Dataset items
########################################

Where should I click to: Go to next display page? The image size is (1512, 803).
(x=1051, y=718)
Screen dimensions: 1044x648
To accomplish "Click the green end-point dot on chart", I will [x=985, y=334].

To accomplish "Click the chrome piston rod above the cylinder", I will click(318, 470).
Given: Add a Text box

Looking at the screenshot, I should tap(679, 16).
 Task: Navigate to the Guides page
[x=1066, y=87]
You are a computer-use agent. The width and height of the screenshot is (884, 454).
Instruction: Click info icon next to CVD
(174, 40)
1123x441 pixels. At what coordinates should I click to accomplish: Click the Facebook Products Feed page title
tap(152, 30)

########################################

Using the entries above, return each line that includes the word "will".

To accomplish "Click the green end-point dot on chart", I will [x=985, y=334].
To accomplish "Click the chrome piston rod above the cylinder", I will click(318, 470).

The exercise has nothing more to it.